En una de las raras ocasiones en que mi padre comió con nosotros, todos estábamos sentados alrededor de la mesa, bebiendo té en vasos, al estilo ruso. Pa sostuvo el vaso de té caliente en la mano, mordió un terrón de azúcar y se tragó el té. Estaba malhumorado, grande, fuerte, callado, haciendo caso omiso de los demás. Cuanto más lo miraba, más débil me sentía, hasta que tuve la certeza de que moriría si no hacía algo. De repente me encontré cogiendo una cuchara y llenándola con té caliente de mi vaso.
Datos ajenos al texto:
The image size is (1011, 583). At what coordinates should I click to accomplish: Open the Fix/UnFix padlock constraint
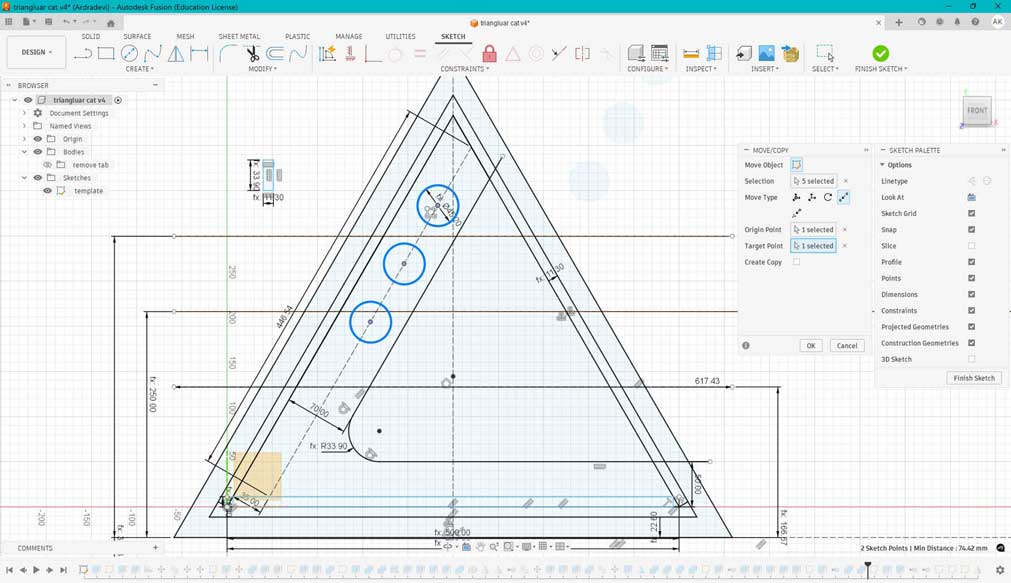490,54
David frente a Goliat. Mis hermanas me miraron, conteniendo la respiración. Cogí la cuchara con mucho cuidado y la arrojé al otro lado de la mesa, a la cara de mi padre. Pa soltó el rugido de un león, alargó la mano y me aferró, me levantó de la silla y a través de una puerta me lanzó a la habitación contigua. Aterricé en una cama. Quiero pensar que cuando me arrojó sabía que allí estaba la cama y que allí caería. Toda mi familia, incluida mi madre, estaba alelada..
Experimenté una sensación de triunfo. Me había arriesgado a morir y había salido con vida. Siempre recuerdo aquel momento como uno de los más importantes de mi vida. Si no hubiera hecho eso, me parece que me habría ahogado, probablemente, en esa masa de mujeres con las que vivía. Sé que haberle arrojado esa cucharilla de té a la cara me hizo sentir diferente a mis hermanas: un hombre. Ya no podía ignorarme. En ese instante, supe que estaba vivo. Nunca he hecho nada tan valiente en ninguna película
KIRK DOUGLAS, El Hijo del Trapero - Autobiografía. Barcelona, Ediciones B, 1988. Págs. 26-27.